Data dictionary

Last updated
A simple layout of a data dictionary Data dictionary.png
A simple layout of a data dictionary

A data dictionary, or metadata repository, as defined in the IBM Dictionary of Computing, is a "centralized repository of information about data such as meaning, relationships to other data, origin, usage, and format". [1] Oracle defines it as a collection of tables with metadata. The term can have one of several closely related meanings pertaining to databases and database management systems (DBMS):

Contents

Documentation

The terms data dictionary and data repository indicate a more general software utility than a catalogue. A catalogue is closely coupled with the DBMS software. It provides the information stored in it to the user and the DBA, but it is mainly accessed by the various software modules of the DBMS itself, such as DDL and DML compilers, the query optimiser, the transaction processor, report generators, and the constraint enforcer. On the other hand, a data dictionary is a data structure that stores metadata, i.e., (structured) data about information. The software package for a stand-alone data dictionary or data repository may interact with the software modules of the DBMS, but it is mainly used by the designers, users and administrators of a computer system for information resource management. These systems maintain information on system hardware and software configuration, documentation, application and users as well as other information relevant to system administration. [2]

If a data dictionary system is used only by the designers, users, and administrators and not by the DBMS Software, it is called a passive data dictionary. Otherwise, it is called an active data dictionary or data dictionary. When a passive data dictionary is updated, it is done so manually and independently from any changes to a DBMS (database) structure. With an active data dictionary, the dictionary is updated first and changes occur in the DBMS automatically as a result.

Database users and application developers can benefit from an authoritative data dictionary document that catalogs the organization, contents, and conventions of one or more databases. [3] This typically includes the names and descriptions of various tables (records or entities) and their contents (fields) plus additional details, like the type and length of each data element. Another important piece of information that a data dictionary can provide is the relationship between tables. This is sometimes referred to in entity-relationship diagrams (ERDs), or if using set descriptors, identifying which sets database tables participate in.

In an active data dictionary constraints may be placed upon the underlying data. For instance, a range may be imposed on the value of numeric data in a data element (field), or a record in a table may be forced to participate in a set relationship with another record-type. Additionally, a distributed DBMS may have certain location specifics described within its active data dictionary (e.g. where tables are physically located).

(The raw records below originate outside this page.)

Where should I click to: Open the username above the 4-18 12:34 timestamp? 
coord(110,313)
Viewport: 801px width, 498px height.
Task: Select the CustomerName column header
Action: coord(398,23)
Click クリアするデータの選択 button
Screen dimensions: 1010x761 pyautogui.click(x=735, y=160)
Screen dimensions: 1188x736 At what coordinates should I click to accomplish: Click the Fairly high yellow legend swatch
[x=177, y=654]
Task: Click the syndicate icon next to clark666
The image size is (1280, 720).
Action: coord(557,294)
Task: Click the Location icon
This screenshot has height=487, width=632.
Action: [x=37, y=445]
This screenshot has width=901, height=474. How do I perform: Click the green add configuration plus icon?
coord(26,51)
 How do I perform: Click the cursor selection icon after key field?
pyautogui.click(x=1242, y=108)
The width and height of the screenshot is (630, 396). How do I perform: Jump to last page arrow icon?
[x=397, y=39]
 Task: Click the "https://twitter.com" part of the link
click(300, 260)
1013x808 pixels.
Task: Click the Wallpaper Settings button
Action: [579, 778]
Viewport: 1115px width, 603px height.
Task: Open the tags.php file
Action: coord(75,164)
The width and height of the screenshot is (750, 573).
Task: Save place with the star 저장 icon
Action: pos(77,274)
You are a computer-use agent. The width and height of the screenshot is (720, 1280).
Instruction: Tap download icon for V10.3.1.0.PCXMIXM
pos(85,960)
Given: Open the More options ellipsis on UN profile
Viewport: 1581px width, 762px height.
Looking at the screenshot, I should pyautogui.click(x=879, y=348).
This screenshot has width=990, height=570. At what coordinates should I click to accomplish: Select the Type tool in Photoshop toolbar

The data dictionary consists of record types (tables) created in the database by systems generated command files, tailored for each supported back-end DBMS. Oracle has a list of specific views for the "sys" user. This allows users to look up the exact information that is needed. Command files contain SQL Statements for CREATE TABLE, CREATE UNIQUE INDEX, ALTER TABLE (for referential integrity), etc., using the specific statement required by that type of database.

There is no universal standard as to the level of detail in such a document.

Middleware

In the construction of database applications, it can be useful to introduce an additional layer of data dictionary software, i.e. middleware, which communicates with the underlying DBMS data dictionary. Such a "high-level" data dictionary may offer additional features and a degree of flexibility that goes beyond the limitations of the native "low-level" data dictionary, whose primary purpose is to support the basic functions of the DBMS, not the requirements of a typical application. For example, a high-level data dictionary can provide alternative entity-relationship models tailored to suit different applications that share a common database. [4] Extensions to the data dictionary also can assist in query optimization against distributed databases. [5] Additionally, DBA functions are often automated using restructuring tools that are tightly coupled to an active data dictionary.

Software frameworks aimed at rapid application development sometimes include high-level data dictionary facilities, which can substantially reduce the amount of programming required to build menus, forms, reports, and other components of a database application, including the database itself. For example, PHPLens includes a PHP class library to automate the creation of tables, indexes, and foreign key constraints portably for multiple databases. [6] Another PHP-based data dictionary, part of the RADICORE toolkit, automatically generates program objects, scripts, and SQL code for menus and forms with data validation and complex joins. [7] For the ASP.NET environment, Base One's data dictionary provides cross-DBMS facilities for automated database creation, data validation, performance enhancement (caching and index utilization), application security, and extended data types. [8] Visual DataFlex features [9] provides the ability to use DataDictionaries as class files to form middle layer between the user interface and the underlying database. The intent is to create standardized rules to maintain data integrity and enforce business rules throughout one or more related applications.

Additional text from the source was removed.